É este tipo de analogia que o senhor chama de "literalismo"?

Exatamente. Há uma espécie de tendência literária equivalente àquilo que denominamos "cientificismo". Estamos sempre prontos a denunciar o imperialismo da ciência em querer estabelecer sua hegemonia sobre a totalidade da cultura. Mas esquecemos que há também um abuso de poder vindo da área de humanas. Ele consiste na apropriação de um conceito científico relativamente técnico, na construção de um "duplo literário-filosófico" e depois na sugestão de que esse duplo expõe o sentido profundo do resultado científico. Só que um resultado como o teorema de Gödel já é suficientemente filosófico, à condição de ser bem compreendido. Estamos sempre prontos a ver o pensamento literário e filosófico como vítima da ciência, mas nunca o inverso.

E qual seria a causa desse procedimento literalista?
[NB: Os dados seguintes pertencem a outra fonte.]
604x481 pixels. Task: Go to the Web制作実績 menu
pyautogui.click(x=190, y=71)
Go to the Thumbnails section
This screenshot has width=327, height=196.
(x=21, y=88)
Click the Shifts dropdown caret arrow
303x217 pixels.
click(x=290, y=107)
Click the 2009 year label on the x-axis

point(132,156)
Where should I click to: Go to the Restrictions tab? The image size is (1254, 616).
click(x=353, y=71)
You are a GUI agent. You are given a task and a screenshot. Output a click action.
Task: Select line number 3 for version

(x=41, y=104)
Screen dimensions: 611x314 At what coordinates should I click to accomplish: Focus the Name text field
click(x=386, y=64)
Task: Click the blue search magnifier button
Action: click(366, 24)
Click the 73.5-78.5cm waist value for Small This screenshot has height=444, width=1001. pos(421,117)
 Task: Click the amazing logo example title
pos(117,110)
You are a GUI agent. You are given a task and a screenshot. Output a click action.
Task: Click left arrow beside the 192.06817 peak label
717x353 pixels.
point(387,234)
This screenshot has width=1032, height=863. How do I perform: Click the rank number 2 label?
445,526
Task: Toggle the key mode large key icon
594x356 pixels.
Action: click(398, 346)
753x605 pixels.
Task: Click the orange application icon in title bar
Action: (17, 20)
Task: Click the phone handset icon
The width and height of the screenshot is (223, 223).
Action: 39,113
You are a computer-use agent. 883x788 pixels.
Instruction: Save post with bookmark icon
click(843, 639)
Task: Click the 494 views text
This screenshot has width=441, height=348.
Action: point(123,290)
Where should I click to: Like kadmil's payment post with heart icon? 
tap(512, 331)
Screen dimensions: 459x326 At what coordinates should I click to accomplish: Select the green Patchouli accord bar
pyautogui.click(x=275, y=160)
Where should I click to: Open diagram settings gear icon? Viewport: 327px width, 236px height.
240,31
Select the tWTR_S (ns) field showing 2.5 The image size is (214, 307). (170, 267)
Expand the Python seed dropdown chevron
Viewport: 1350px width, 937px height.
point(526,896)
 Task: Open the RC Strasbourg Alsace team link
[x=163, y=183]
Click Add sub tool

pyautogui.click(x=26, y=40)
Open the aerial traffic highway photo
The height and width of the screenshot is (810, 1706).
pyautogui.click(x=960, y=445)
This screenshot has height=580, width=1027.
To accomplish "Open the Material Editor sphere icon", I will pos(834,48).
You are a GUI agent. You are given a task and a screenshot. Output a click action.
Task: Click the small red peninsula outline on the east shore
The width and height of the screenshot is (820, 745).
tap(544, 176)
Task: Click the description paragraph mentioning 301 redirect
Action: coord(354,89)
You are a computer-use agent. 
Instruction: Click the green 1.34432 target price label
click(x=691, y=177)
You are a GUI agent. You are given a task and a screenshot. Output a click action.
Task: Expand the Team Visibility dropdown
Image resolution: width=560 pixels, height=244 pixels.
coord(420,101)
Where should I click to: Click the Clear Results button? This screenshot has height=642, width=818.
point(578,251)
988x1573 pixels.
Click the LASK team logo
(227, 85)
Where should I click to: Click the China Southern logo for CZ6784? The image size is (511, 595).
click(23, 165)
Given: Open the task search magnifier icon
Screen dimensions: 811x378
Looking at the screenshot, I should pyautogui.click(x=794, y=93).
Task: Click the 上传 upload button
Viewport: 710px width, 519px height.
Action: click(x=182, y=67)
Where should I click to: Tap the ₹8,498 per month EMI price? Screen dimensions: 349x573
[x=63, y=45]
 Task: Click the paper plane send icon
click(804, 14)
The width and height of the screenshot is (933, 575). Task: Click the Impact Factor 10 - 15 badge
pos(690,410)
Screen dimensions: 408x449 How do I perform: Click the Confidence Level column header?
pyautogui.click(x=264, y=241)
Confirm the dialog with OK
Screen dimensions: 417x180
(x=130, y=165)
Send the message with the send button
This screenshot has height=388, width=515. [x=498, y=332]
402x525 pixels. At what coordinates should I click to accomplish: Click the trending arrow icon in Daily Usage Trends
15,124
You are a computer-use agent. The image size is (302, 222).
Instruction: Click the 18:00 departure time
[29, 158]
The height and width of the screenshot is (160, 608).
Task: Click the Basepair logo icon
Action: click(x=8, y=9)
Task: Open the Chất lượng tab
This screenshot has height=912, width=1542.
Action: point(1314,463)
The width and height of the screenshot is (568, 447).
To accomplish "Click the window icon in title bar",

O pensamento francês contemporâneo descobriu que esse é um forte artifício retórico. Quando alguém chega com a idéia de que é possível fazer uma generalização filosófica ambiciosa do teorema de Gödel, isso persuade facilmente o público. Trata-se de algo da ordem da mistificação. Mas é muito difícil denunciar esse tipo de procedimento. Eu já tentara anteriormente e fui acusado por Lyotard de praticar um "policiamento do pensamento".

O que o senhor entende por "tirania da moda" no mundo intelectual francês?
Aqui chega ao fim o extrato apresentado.